EXTRACTED TEXT

But of course, that question is only interesting / only has a non-trivial answer, if these models are small enough that it's actually possible to run them on hardware that costs less to acquire than a year's querying quota for the hosted version.

technocrat8080 1 day ago|
Have they ever talked about their size or weights?
derefr 1 day ago||
They never put the parameter counts in their model names like other AI companies did, but back in the GPT3 era (i.e. before they had PR people sitting intermediating all their comms channels), OpenAI engineers would disclose this kind of data in their whitepapers / system cards.

IIRC, GPT-3 itself was admitted to be a 175B model, and its reduced variants were disclosed to have parameter-counts like 1.3B, 6.7B, 13B, etc.

technocrat8080 1 day ago||
Wow, would love to see a source for this.
morpheos137 1 day ago||
i switched to claude when i found chatgpt would argue with just about anything I said even when it was wrong. they have over optimised antisychophancy. i want a model that simulates critical thinking not one that repeats half baked often incomplete dogmas. the chatgpt 5x range is extraordinarily powerful but also extra ordinarily frustrating to try to use for anything creative or productive that is original in my opinion. claude basically is able to think critically while being neither sycophantic or argumentative most of the time in my option with appropriate user prompting. recent chat gpts seem to fight me every step of the way when not doing boiler plate. i don't want to waste my time fighting a tool.
casey2 1 day ago||
I googled all the testimonial names and they are all linked-in mouthpieces.
reconnecting 1 day ago||
All three ChatGPT models (Instant, Thinking, and Pro) have a new knowledge cutoff of August 2025.

Seriously?

dpoloncsak 1 day ago||
Do you find the results vary based on whether it uses RAG to hit the internet vs the data being in the weights itself? I'm not sure I've really noticed a difference, but I don't often prompt about current events or anything.
reconnecting 1 day ago||
I noticed that many recent technologies are not familiar to LLMs because of the knowledge cutoff, and thus might not appear in recommendations even if they better match the request.
dpoloncsak 1 day ago||
Oh thats a good point, yeah.

RECORDED DATA
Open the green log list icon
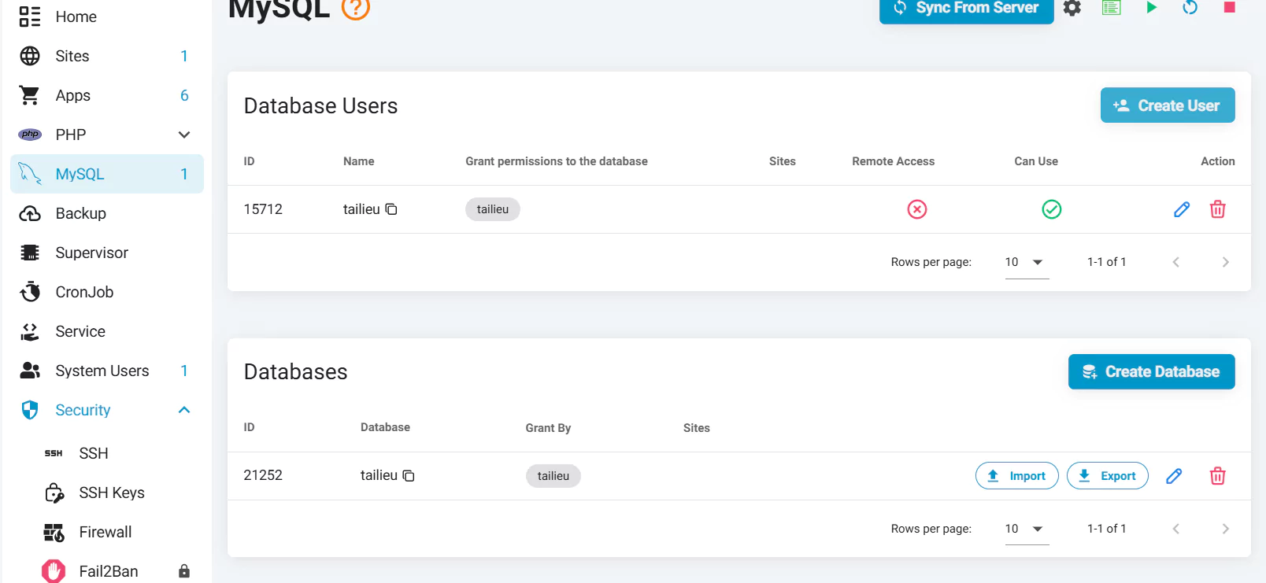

PROMPT
Extend the forum thread about ChatGPT models, model sizes, and knowledge cutoffs beyond its final comment.

OUTPUT FOR THIS TASK
If I told it I'm shopping for a budget-level Mac, it may not recommend the Neo. I'm sure software only moves faster, too. Especially as more code is 'written' blindly, new stacks may never see adoption

zild3d 1 day ago||
whats surprising about that? most of the minor version updates from all the labs are post training updates / not changing knowledge cutoff
reconnecting 1 day ago||
Thanks for letting me know, I will be waiting for the major update.
F7F7F7 1 day ago||
It's been like this since GPT 3.5. This is not a limitation and is generally considered a natural outcome of the process.

So there's no major update in the sense that you might be thinking. Most of the time there's not even an announcement when/if training cut offs are updated. It's just another byline.

A 6 month lag seems to be the standard across the frontier models.

reconnecting 1 day ago||
I've actually started worrying that the amount of false data produced with LLMs on the public internet might provoke a situation where the knowledge cutoff becomes permanently (and silently) frozen. Like we can't trust data after 2025 because it will poison training data at scale, and models will only cover major events without capturing the finer details.
gwern 1 day ago||
I agree. That's why you should write as much as you can now, if you want to get it into the LLMs (https://gwern.net/blog/2024/writing-online). You never know when the window will slam shut and LLM training goes 'hermetic' as they focus on 'civilization in a datacenter' where only extremely vetted whitelisted data gets included in the 'seed' and everything is reconstructed from scratch for the training value & safety.
varispeed 1 day ago||
I stopped paying attention to GPT-5.x releases, they seem to have been severely dumbed down.
miltonlost 1 day ago||
[flagged]
system2 1 day ago|
I am feeling the version fatigue. I cannot deal with their incremental bs versions.